[begin Task data]

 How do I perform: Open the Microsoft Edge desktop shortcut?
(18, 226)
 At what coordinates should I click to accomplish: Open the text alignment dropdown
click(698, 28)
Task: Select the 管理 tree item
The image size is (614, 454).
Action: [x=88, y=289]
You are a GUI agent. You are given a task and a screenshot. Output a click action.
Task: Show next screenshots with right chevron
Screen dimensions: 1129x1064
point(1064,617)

[end Task data]
[begin Task data]

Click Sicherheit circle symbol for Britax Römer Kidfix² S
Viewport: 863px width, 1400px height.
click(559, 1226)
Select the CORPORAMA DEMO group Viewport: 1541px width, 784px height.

[end Task data]

- Objective
Turn the rows from the line with "You are a GUI" up to and including the line with "point(1064,617)" into a JSON list of strings, one string per line, skipping blank lines.

- Response to this task
[
  "You are a GUI agent. You are given a task and a screenshot. Output a click action.",
  "Task: Show next screenshots with right chevron",
  "Screen dimensions: 1129x1064",
  "point(1064,617)"
]